Your instructions. Everything from the line containing "About Us (633, 2251)" through the line containing "Refund policy (938, 2289)" in the listing below should be copied exactly, and nothing more.

★ ★ ★

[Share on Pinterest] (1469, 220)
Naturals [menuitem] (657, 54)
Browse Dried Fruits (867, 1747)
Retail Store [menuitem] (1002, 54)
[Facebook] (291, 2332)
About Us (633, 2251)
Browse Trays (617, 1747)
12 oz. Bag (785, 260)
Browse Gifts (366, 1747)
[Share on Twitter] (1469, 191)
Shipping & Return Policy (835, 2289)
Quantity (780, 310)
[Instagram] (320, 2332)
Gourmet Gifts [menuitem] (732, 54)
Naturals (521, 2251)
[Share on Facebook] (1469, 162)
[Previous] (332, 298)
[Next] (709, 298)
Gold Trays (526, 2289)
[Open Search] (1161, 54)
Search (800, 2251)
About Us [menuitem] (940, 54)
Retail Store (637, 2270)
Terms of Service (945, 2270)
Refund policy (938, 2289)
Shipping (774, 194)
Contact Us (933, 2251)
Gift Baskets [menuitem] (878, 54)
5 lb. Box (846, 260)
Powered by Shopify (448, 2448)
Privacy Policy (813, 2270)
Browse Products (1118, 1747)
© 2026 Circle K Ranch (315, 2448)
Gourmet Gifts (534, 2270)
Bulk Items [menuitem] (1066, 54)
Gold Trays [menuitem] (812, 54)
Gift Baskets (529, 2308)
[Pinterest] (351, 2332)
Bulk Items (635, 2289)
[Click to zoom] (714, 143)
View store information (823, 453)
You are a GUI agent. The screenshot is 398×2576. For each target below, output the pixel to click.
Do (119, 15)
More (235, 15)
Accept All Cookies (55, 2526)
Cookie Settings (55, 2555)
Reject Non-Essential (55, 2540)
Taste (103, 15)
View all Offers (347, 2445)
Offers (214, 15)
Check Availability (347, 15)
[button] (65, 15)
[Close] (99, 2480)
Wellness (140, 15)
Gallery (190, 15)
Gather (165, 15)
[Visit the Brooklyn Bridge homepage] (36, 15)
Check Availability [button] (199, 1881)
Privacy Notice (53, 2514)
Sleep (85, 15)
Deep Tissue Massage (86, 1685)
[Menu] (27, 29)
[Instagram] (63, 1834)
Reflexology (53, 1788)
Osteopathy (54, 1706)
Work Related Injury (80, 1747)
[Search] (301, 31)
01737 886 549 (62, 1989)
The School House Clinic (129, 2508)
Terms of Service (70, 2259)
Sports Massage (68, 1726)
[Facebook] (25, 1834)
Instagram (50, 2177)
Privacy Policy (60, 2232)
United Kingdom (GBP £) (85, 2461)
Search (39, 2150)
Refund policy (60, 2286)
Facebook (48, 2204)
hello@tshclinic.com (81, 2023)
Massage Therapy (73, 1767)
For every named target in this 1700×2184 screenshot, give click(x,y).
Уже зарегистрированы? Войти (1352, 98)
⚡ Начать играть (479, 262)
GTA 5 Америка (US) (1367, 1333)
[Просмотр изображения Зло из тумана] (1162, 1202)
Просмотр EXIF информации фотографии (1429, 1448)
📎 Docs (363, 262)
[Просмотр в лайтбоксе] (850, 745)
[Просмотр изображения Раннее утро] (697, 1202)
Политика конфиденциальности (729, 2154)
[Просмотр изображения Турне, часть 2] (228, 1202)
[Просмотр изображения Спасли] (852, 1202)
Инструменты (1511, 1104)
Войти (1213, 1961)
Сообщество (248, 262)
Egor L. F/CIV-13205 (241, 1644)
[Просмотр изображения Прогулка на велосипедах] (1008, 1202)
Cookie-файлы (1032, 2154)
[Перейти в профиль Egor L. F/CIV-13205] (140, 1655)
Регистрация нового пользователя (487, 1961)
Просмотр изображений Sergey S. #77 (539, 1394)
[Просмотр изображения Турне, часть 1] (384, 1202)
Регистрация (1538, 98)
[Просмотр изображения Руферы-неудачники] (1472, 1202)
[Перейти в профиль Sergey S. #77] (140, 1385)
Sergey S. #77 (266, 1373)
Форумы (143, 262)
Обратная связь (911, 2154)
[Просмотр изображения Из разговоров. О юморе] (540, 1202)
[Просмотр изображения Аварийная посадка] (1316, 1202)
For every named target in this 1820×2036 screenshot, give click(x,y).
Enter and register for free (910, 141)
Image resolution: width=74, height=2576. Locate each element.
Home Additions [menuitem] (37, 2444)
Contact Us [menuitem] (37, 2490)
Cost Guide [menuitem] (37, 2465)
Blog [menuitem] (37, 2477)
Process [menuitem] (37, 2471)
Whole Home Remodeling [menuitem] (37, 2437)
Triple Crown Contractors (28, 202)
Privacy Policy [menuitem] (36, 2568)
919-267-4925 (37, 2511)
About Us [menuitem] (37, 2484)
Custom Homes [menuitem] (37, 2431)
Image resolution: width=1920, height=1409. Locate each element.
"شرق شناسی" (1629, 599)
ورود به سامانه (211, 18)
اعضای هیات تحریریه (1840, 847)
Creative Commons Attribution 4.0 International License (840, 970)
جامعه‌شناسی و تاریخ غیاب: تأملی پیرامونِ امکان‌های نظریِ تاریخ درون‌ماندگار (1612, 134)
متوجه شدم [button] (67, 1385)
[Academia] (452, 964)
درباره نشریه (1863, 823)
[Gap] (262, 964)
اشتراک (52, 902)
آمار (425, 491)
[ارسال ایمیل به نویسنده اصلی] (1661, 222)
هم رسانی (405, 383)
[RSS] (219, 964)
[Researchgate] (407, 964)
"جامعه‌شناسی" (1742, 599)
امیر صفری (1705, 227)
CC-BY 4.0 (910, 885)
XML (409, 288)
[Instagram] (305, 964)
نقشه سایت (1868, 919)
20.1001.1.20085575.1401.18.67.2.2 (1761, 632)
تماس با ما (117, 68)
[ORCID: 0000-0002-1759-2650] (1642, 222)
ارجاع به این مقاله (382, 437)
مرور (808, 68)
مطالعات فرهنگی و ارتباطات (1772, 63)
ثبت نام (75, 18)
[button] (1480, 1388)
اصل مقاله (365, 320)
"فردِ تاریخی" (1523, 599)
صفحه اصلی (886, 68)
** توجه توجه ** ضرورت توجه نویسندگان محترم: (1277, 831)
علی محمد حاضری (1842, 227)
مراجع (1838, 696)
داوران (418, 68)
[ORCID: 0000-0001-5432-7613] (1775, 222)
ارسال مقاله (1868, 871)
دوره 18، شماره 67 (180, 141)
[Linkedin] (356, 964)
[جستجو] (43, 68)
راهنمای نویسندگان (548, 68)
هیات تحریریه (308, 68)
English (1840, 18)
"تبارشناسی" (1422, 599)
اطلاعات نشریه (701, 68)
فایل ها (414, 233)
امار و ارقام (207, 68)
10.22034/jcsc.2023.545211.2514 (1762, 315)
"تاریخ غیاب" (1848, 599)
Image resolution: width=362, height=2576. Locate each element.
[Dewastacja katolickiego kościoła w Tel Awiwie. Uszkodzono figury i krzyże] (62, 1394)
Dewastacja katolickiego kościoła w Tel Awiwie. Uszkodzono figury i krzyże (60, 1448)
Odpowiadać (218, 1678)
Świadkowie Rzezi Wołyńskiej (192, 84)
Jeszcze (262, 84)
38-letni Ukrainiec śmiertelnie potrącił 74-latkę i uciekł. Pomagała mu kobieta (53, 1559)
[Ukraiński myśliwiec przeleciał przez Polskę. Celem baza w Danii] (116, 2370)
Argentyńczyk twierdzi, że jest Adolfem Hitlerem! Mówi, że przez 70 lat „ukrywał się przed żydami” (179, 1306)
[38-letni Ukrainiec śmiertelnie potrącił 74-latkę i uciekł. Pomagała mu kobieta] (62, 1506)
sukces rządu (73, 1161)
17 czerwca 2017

★ ★ ★

Solution below.
About Us (633, 2251)
Browse Trays (617, 1747)
12 oz. Bag (785, 260)
Browse Gifts (366, 1747)
[Share on Twitter] (1469, 191)
Shipping & Return Policy (835, 2289)
Quantity (780, 310)
[Instagram] (320, 2332)
Gourmet Gifts [menuitem] (732, 54)
Naturals (521, 2251)
[Share on Facebook] (1469, 162)
[Previous] (332, 298)
[Next] (709, 298)
Gold Trays (526, 2289)
[Open Search] (1161, 54)
Search (800, 2251)
About Us [menuitem] (940, 54)
Retail Store (637, 2270)
Terms of Service (945, 2270)
Refund policy (938, 2289)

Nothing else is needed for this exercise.